Doğum herhangi bir gerekçe yoksa normal yoldan olmalıdır. Halk arasında normal doğum olarak adlandırılan vajinal doğum kadınların %70-75'inde rahat bir şekilde gerçekleşecektir.  Geri kalan kısmında ise değişik nedenlerde dolayı sezaryen gerekecektir.  Sezaryen gerekçeleri arasında anneye, bebeğe ve plasentaya ait nedenler sayılabilir.  Daha önce sezaryen ile doğum yapmış olmak mutlak olmasa bile bir sezaryen gerekçesi sayılmaktadır.  Sezaryen sonrası normal doğum da olabilir.  Ancak rahimin doğum ağrıları başlamadan veya doğum ağrıları sırasında yırtılma riski vardır.  Bu olayın gerçekleşmesi %50-75 bebek ölümü ile seyreder.  Yaşayan bebeklerin %10-30 u ise yaşamlarını kalıcı beyin hasarlı olarak tamamlayacaklardır.  Bu nedenle sezaryen sonrası normal doğum düşünen kadınlarda çok dikkatli bir takip gerekir.

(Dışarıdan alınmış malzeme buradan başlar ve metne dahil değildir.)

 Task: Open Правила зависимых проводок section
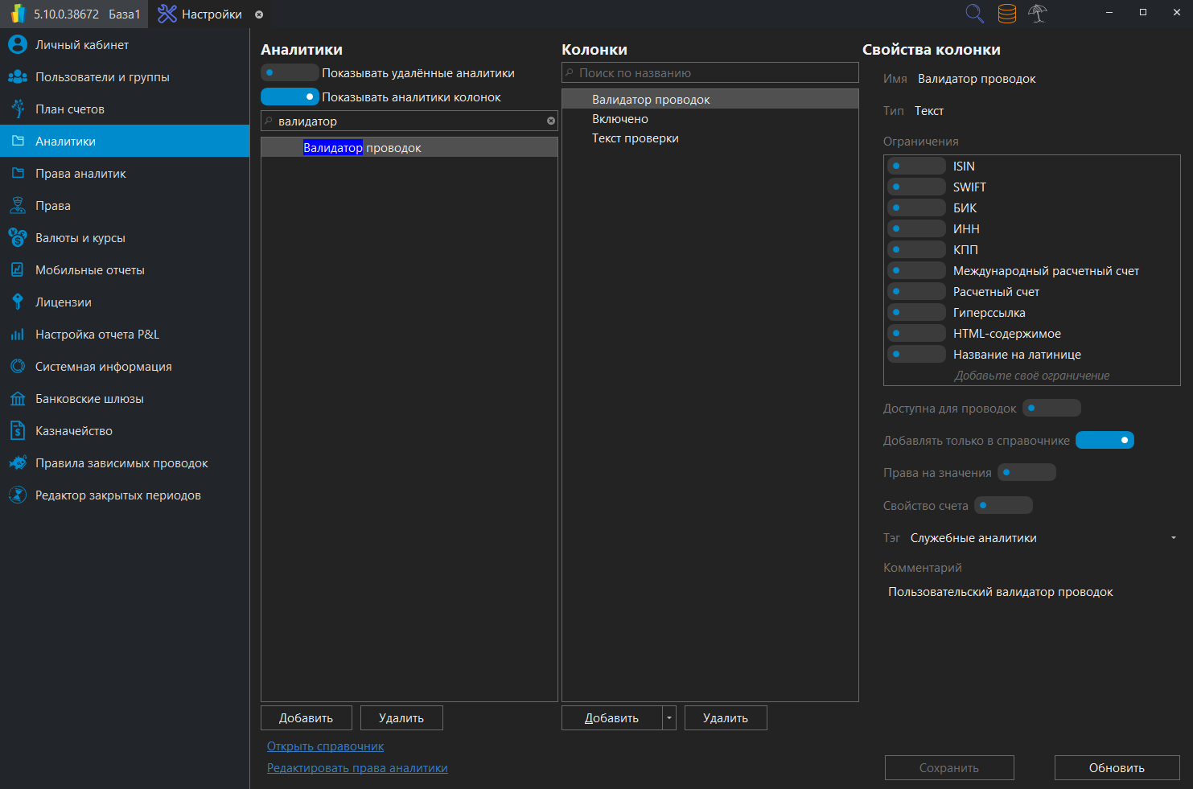coord(18,462)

Anneye ait sezaryen gerekçeleri arasında leğen kemiğinin çok dar olması, doğumsal kalça çıkığı mevcudiyeti, herpes virus enfeksiyonu ve bazı sistemik hastalıklar sayılabilir. Annenin leğen kemiği ve bebeğin başı arasındaki uyumsuzluk (sefalopelvik disproporsiyon), doğum ağrılarının etkin olmasına rağmen bebek başının inmemesi (ilerlemeyen eylem), fetal distress diye adlandırılan ve bebeğe az kan ve oksijen gitmesi, bebeğin baş gelişi dışındaki diğer vücut bölgeleri ile gelmesi (makat gelişi ve yan duruşlar), plasentanın bebeğin çıkacağı rahim ağzını kapatması (plasenta previa), ve plasentanın erken ayrılması (plasental ablasyon) gibi durumlar ise bebeğe ve plasentaya ait sezaryen nedenlerini oluştururlar.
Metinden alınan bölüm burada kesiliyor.